- **Work to be completed**:
The listing beneath should be written out in full, exactly as shown.

[Dataset content — start]

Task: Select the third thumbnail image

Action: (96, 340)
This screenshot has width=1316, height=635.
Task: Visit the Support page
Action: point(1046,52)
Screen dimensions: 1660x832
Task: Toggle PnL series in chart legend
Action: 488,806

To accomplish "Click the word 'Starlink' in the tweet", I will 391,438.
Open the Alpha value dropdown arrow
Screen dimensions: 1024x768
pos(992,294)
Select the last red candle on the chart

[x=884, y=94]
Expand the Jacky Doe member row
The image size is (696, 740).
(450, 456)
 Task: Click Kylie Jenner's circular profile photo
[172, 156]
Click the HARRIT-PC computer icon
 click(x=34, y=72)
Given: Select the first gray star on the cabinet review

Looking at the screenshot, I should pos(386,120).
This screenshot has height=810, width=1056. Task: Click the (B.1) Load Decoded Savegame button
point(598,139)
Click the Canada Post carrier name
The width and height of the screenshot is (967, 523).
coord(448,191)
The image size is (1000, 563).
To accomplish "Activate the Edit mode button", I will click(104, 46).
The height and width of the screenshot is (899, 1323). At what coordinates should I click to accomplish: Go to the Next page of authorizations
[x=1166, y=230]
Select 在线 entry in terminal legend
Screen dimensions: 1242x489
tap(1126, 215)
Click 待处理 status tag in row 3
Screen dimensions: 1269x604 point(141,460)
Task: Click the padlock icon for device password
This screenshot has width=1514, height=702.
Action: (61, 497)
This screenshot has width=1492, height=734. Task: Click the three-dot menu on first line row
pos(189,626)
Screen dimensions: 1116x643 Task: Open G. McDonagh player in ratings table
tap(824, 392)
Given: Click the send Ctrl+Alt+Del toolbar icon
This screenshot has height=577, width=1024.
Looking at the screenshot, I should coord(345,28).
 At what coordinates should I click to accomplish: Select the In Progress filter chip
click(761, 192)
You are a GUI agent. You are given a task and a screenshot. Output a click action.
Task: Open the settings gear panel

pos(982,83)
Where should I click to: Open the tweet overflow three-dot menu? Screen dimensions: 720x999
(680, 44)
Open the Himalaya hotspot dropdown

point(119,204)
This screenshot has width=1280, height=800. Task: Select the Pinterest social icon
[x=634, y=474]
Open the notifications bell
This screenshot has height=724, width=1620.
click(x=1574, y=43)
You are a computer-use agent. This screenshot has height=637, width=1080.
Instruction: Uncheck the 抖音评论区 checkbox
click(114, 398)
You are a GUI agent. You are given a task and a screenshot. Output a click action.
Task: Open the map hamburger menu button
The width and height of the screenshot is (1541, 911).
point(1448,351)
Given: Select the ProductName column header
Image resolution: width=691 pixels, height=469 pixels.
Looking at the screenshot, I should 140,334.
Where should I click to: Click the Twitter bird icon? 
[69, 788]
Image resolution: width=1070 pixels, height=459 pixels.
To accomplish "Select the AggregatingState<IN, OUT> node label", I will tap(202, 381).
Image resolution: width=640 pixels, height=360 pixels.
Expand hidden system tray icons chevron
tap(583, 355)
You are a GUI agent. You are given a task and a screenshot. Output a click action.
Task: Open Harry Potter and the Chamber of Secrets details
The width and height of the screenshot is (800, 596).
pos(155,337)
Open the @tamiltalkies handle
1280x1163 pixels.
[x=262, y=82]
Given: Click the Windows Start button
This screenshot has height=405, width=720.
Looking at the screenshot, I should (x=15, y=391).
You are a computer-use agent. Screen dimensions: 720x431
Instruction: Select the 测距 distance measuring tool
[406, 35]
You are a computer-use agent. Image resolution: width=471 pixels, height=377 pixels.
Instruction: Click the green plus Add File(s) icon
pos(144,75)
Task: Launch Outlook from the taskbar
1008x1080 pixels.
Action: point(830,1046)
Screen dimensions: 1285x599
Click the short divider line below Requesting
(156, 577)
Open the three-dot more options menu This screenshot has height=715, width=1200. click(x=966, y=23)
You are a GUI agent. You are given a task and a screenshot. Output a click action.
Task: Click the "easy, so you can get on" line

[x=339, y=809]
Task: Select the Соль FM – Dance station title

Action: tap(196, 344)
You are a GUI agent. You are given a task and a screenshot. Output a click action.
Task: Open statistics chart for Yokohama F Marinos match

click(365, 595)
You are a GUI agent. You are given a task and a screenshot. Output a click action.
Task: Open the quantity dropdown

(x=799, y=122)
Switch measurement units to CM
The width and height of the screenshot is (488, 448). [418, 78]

[Dataset content — finish]

- **Exercise result**:
Task: Select the third thumbnail image

Action: (96, 340)
This screenshot has width=1316, height=635.
Task: Visit the Support page
Action: point(1046,52)
Screen dimensions: 1660x832
Task: Toggle PnL series in chart legend
Action: 488,806

To accomplish "Click the word 'Starlink' in the tweet", I will 391,438.
Open the Alpha value dropdown arrow
Screen dimensions: 1024x768
pos(992,294)
Select the last red candle on the chart

[x=884, y=94]
Expand the Jacky Doe member row
The image size is (696, 740).
(450, 456)
 Task: Click Kylie Jenner's circular profile photo
[172, 156]
Click the HARRIT-PC computer icon
 click(x=34, y=72)
Given: Select the first gray star on the cabinet review

Looking at the screenshot, I should pos(386,120).
This screenshot has height=810, width=1056. Task: Click the (B.1) Load Decoded Savegame button
point(598,139)
Click the Canada Post carrier name
The width and height of the screenshot is (967, 523).
coord(448,191)
The image size is (1000, 563).
To accomplish "Activate the Edit mode button", I will click(104, 46).
The height and width of the screenshot is (899, 1323). At what coordinates should I click to accomplish: Go to the Next page of authorizations
[x=1166, y=230]
Select 在线 entry in terminal legend
Screen dimensions: 1242x489
tap(1126, 215)
Click 待处理 status tag in row 3
Screen dimensions: 1269x604 point(141,460)
Task: Click the padlock icon for device password
This screenshot has width=1514, height=702.
Action: (61, 497)
This screenshot has width=1492, height=734. Task: Click the three-dot menu on first line row
pos(189,626)
Screen dimensions: 1116x643 Task: Open G. McDonagh player in ratings table
tap(824, 392)
Given: Click the send Ctrl+Alt+Del toolbar icon
This screenshot has height=577, width=1024.
Looking at the screenshot, I should coord(345,28).
 At what coordinates should I click to accomplish: Select the In Progress filter chip
click(761, 192)
You are a GUI agent. You are given a task and a screenshot. Output a click action.
Task: Open the settings gear panel

pos(982,83)
Where should I click to: Open the tweet overflow three-dot menu? Screen dimensions: 720x999
(680, 44)
Open the Himalaya hotspot dropdown

point(119,204)
This screenshot has width=1280, height=800. Task: Select the Pinterest social icon
[x=634, y=474]
Open the notifications bell
This screenshot has height=724, width=1620.
click(x=1574, y=43)
You are a computer-use agent. This screenshot has height=637, width=1080.
Instruction: Uncheck the 抖音评论区 checkbox
click(114, 398)
You are a GUI agent. You are given a task and a screenshot. Output a click action.
Task: Open the map hamburger menu button
The width and height of the screenshot is (1541, 911).
point(1448,351)
Given: Select the ProductName column header
Image resolution: width=691 pixels, height=469 pixels.
Looking at the screenshot, I should 140,334.
Where should I click to: Click the Twitter bird icon? 
[69, 788]
Image resolution: width=1070 pixels, height=459 pixels.
To accomplish "Select the AggregatingState<IN, OUT> node label", I will tap(202, 381).
Image resolution: width=640 pixels, height=360 pixels.
Expand hidden system tray icons chevron
tap(583, 355)
You are a GUI agent. You are given a task and a screenshot. Output a click action.
Task: Open Harry Potter and the Chamber of Secrets details
The width and height of the screenshot is (800, 596).
pos(155,337)
Open the @tamiltalkies handle
1280x1163 pixels.
[x=262, y=82]
Given: Click the Windows Start button
This screenshot has height=405, width=720.
Looking at the screenshot, I should (x=15, y=391).
You are a computer-use agent. Screen dimensions: 720x431
Instruction: Select the 测距 distance measuring tool
[406, 35]
You are a computer-use agent. Image resolution: width=471 pixels, height=377 pixels.
Instruction: Click the green plus Add File(s) icon
pos(144,75)
Task: Launch Outlook from the taskbar
1008x1080 pixels.
Action: point(830,1046)
Screen dimensions: 1285x599
Click the short divider line below Requesting
(156, 577)
Open the three-dot more options menu This screenshot has height=715, width=1200. click(x=966, y=23)
You are a GUI agent. You are given a task and a screenshot. Output a click action.
Task: Click the "easy, so you can get on" line

[x=339, y=809]
Task: Select the Соль FM – Dance station title

Action: tap(196, 344)
You are a GUI agent. You are given a task and a screenshot. Output a click action.
Task: Open statistics chart for Yokohama F Marinos match

click(365, 595)
You are a GUI agent. You are given a task and a screenshot. Output a click action.
Task: Open the quantity dropdown

(x=799, y=122)
Switch measurement units to CM
The width and height of the screenshot is (488, 448). [418, 78]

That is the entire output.